The study also highlights the importance of continued monitoring and research on microbial evolution and adaptation in space environments to better understand the risks and potential impacts on human health.

The methods used in this paper are:

Broth microdilution with MicroScan Gram-negative NM56 trays was used for susceptibility testing using standard antibiotics.

The taxonomy of each within-sample non-redundant bin was classified with GTDB-Tk in the same manner as for the isolate genomes.

RGI (main) V5.2.1 running the default settings was used to identify antibiotic resistance genes and markers in the isolate genomes and metagenomic bins.

A single-nucleotide polymorphism (SNP) and insertion/deletion (indel) genome-wide association study (GWAS) was computed using the strains most closely related to the ISS strains.

The study also investigated 402 longitudinal environmental and host-associated ISS metagenomes to observe the relative abundance of viable A. pittii and its potential succession.

The transcriptional regulator LexA was identified in ISS strains, which enables them to survive in harsh environments.

The quality of A. pittii bins was evaluated and can be found in Supp Table 1.

The minimum inhibitory concentrations (MICs) were interpreted according to the 2021 Clinical and Laboratory Standards Institute (CLSI) guidelines for Acinetobacter species.

Pseudomonas aeruginosa and Escherichia coli ATCC 25922 were used as control strains as recommended in CLSI methods.

The data used in this paper includes publicly available environmental metagenomic datasets from the MT1 and MT2 missions, genomes of 402 A. pittii isolates of human clinical samples, and microbial sequencing associated with astronaut samples of MT-2 study and NASA Twins study (which cannot be shared publicly due to Institutional Review Board (IRB) but are available upon request in NASA Life Sciences Data Archive (LSDA)).

The results of the paper indicate that ISS-associated A. pittii has formed its own genetically and functionally discrete clade distinct from most Earth-bound isolates. The ISS strains acquired more resistance, specifically with regard to expanded-spectrum cephalosporins, despite no prediction of increased resistance based on genomic analysis of resistance genes. The viable A. pittii is increasing in relative abundance and therefore potentially exhibiting succession, being identified in >2X more metagenomic samples in back-to-back missions.

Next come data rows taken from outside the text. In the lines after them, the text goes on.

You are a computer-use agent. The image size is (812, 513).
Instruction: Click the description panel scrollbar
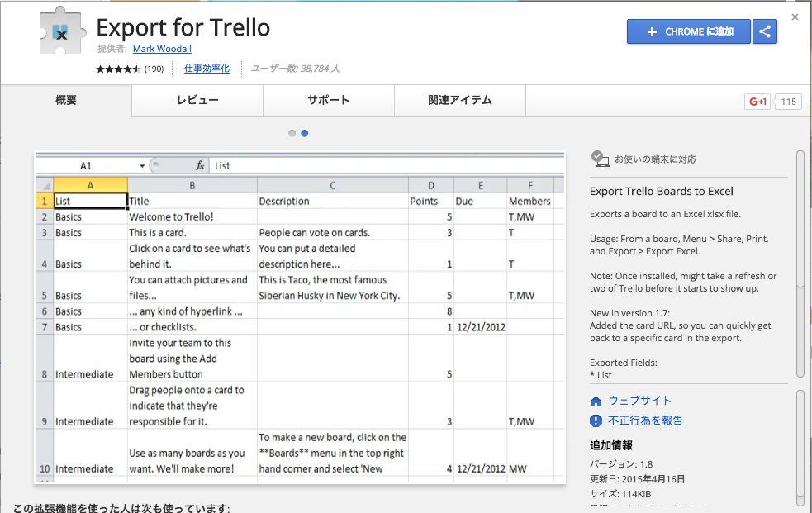pyautogui.click(x=800, y=264)
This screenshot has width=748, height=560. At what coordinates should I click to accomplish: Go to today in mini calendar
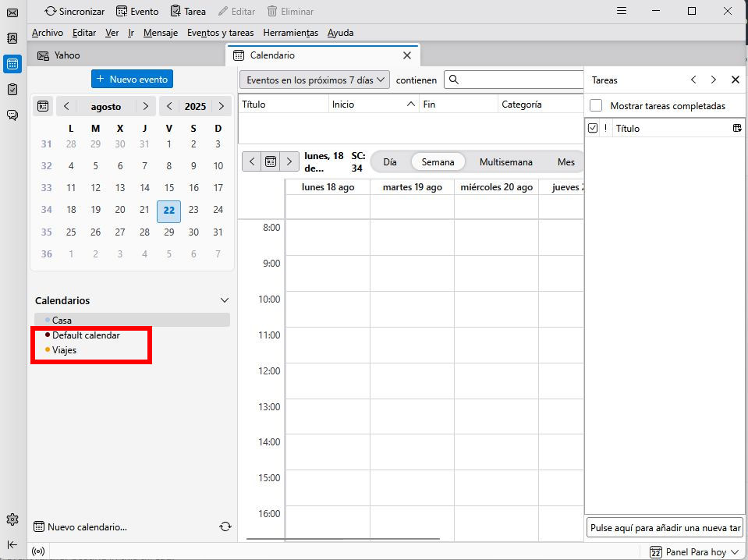[x=44, y=106]
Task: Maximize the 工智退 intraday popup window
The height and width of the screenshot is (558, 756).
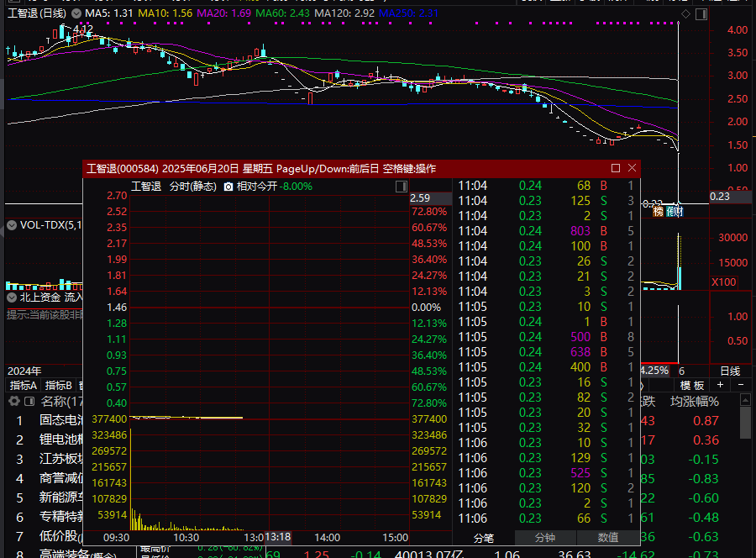Action: 616,168
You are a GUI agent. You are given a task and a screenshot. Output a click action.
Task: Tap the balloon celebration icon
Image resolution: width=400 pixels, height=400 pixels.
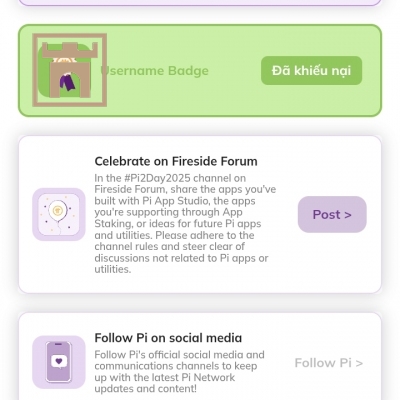click(x=59, y=214)
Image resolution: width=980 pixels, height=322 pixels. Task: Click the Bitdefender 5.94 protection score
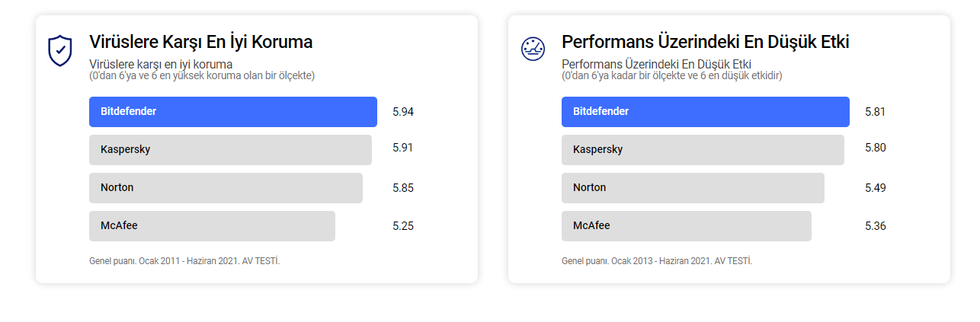click(403, 112)
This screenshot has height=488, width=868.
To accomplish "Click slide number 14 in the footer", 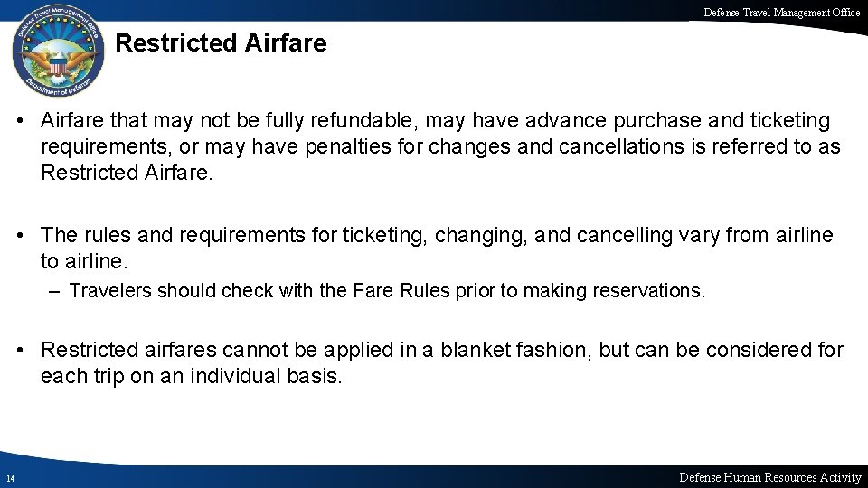I will (9, 478).
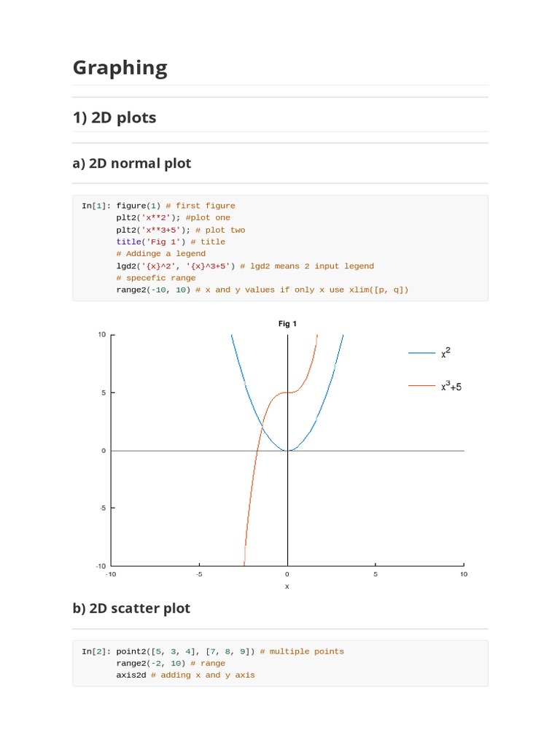Click the x³+5 legend label text

click(x=451, y=387)
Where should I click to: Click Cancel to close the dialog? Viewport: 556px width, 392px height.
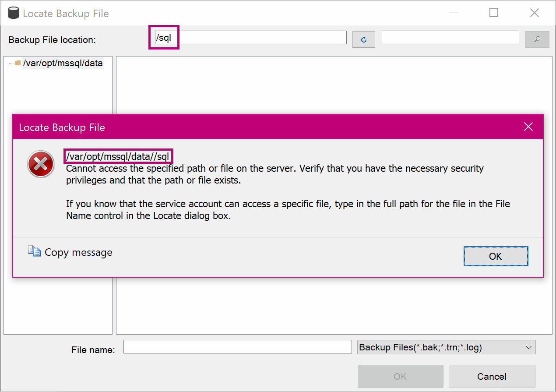(492, 376)
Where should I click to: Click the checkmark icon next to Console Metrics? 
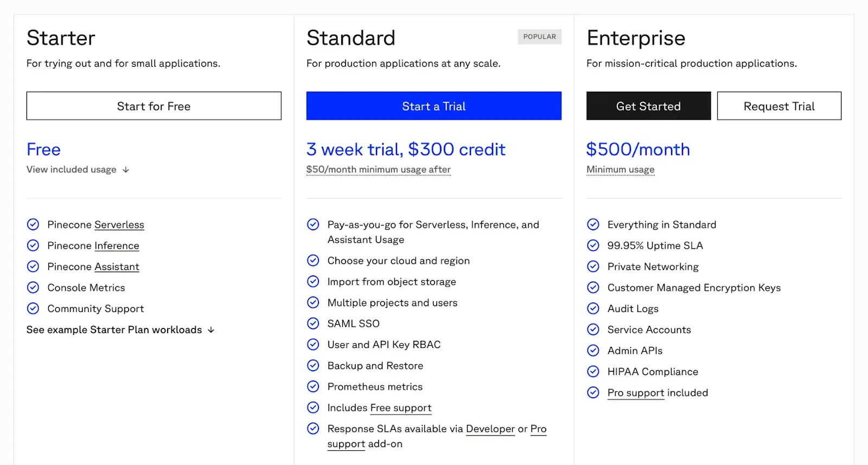point(33,287)
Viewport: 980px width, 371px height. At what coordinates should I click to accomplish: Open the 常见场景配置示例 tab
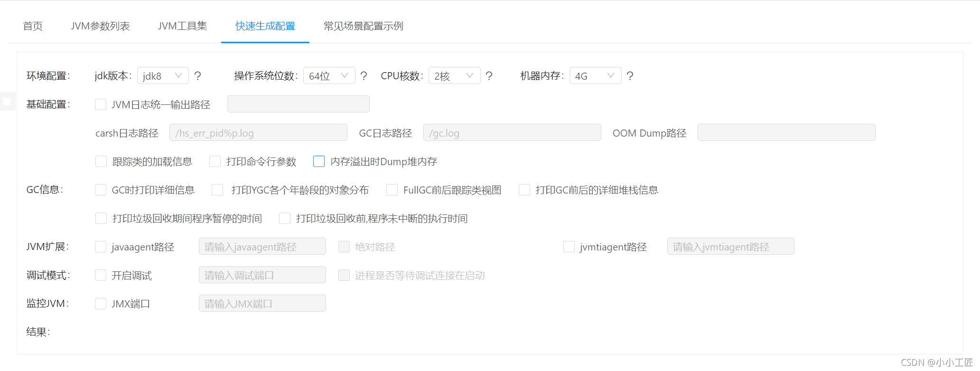point(363,26)
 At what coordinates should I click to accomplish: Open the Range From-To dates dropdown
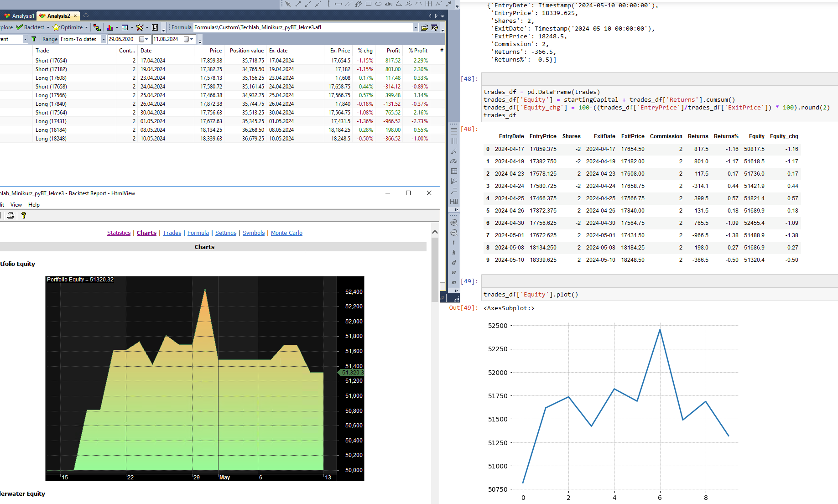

ISS strains additionally contain functions that enable them to survive in harsh environments, including the transcriptional regulator LexA. Via a genome-wide association study, a high level of mutational burden in methionine sulfoxide reductase genes relative to the most closely related Earth strains was identified. Overall, these results indicate a step forward in understanding how microorganisms might evolve and alter their antibiotic resistance phenotype in extreme, resource-limited, human-built environments.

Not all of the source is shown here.